Emilio Betti, célebre jurista italiano, presenteou a ciência jurídica com uma valiosa contribuição doutrinária sobre teoria geral da interpretação. Destacam-se, porém, apenas dois pontos: a interpretação histórica e a normativa.
A primeira, consiste em absorver de determinada produção jurídica o sentido exato que ela continha à época de sua elaboração, reconstruindo então significados e origens[1]. A segunda, concatenada com a primeira, traduz a ideia de que a interpretação não deve todavia se restringir a isso, pois ela deve também ser realizada de maneira conjugada, perante o contexto atual[2].
Com efeito, ao se transpor a teoria italiana para uma reflexão acerca do processamento de agente político por crime de responsabilidade, qual seria a interpretação mais adequada ao art. 86 da Carta Política, quando em seu parágrafo quarto dispõe que não pode o Presidente da República, na vigência de seu mandato, ser responsabilizado por atos estranhos ao exercício de suas funções?

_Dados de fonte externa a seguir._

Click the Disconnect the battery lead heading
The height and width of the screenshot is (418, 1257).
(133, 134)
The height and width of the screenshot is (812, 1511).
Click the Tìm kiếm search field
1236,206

Pareceres de juristas como Dalmo Dallari, Bandeira de Mello e Fabio Konder Comparato sugerem, em outras palavras, que a vontade da Constituição está clara: em hipótese alguma, eventuais atos cometidos no mandato anterior podem contaminar a legitimidade do seguinte. Para eles, pode-se dizer, a depender da sucessão cronológica dos fatos, o reeleito pode continuar a reger o destino do país “intocável”. As instituições que aguardem o término do mandato para responsabilizá-lo.

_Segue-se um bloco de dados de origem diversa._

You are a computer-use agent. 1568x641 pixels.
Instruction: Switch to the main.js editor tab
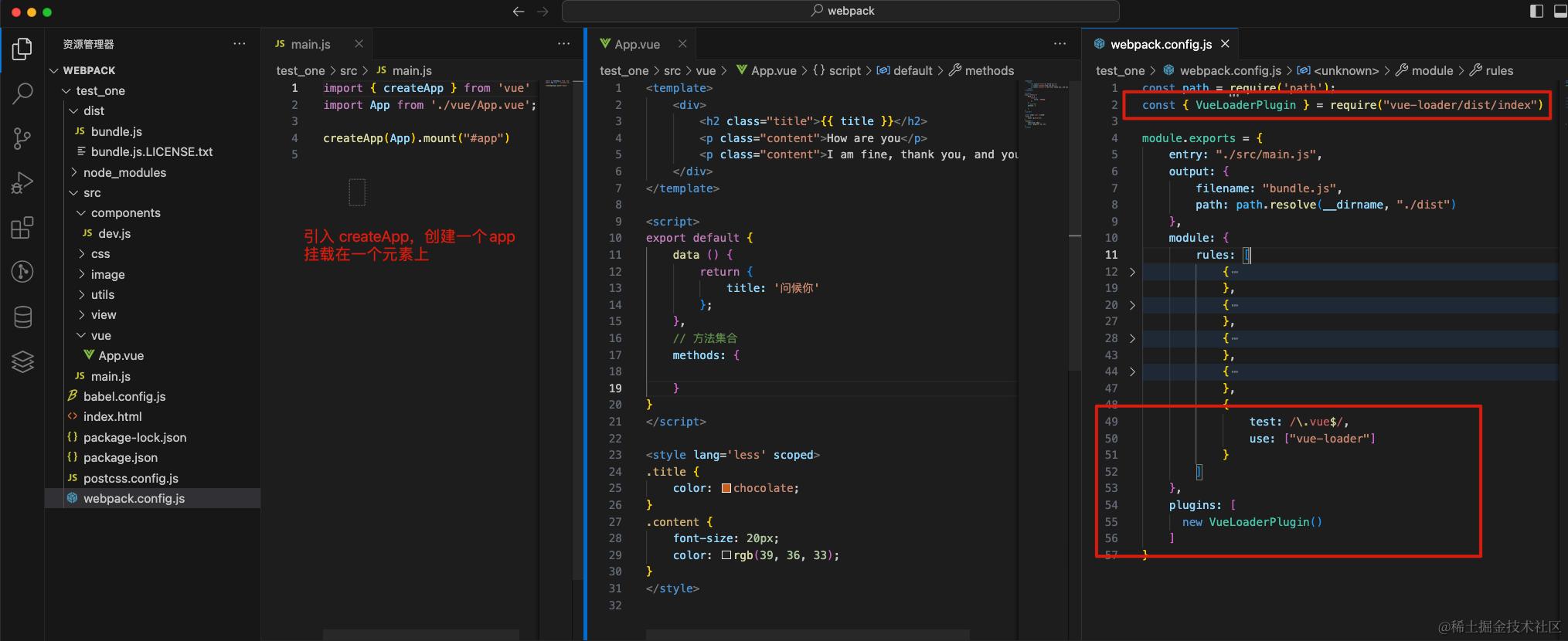(311, 45)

Não parece, contudo, ser esse o tipo de blindagem que se extrai do espírito da Constituição. Se o impeachment foi o instrumento criado para impedir o atropelamento de certos preceitos, elementares ao Estado de Direito, como se pode dizer que esse sentido perde parte de sua eficácia acaso o candidato seja reeleito? Se relega então a moralidade pública a um fator temporal aleatório? No caso da Presidente Dilma, pode-se afirmar que o cenário não teria sido diferente se o eleitorado conhecesse todos os fatos expostos meses depois? Como é possível, ademais, interpretar gramaticalmente o §4º do artigo art. 86, editado em 1988, se a EC nº 16, que autorizou a reeleição para chefes do Executivo, é apenas de 1997, quase 10 anos depois? O que o referido artigo pretendeu foi tão somente impedir perseguições políticas, herança de outrora. A melhor interpretação deve ter sido antes devidamente contextualizada.
Portanto, mostra-se razoável concluir que há uma relação umbilical de continuidade entre mandatos em caso de reeleição. Dizer o contrário é expor aspirações antirrepublicanas do próprio constituinte originário, é fragilizar a teoria hermenêutica ao escancarar um apego exagerado ao formalismo positivista. Pode então a exegese caminhar para emprestar sentido ao que o legislador não poderia antever? Ademais, a resposta só pode ser negativa se se pensar no preço da democracia, intransigível!
[1] DINIZ, Maria Helena. Compêndio de introdução à ciência do direito. 18 ed. São Paulo: Saraiva, 2006, pág 91.
[2] Idem, pág.91.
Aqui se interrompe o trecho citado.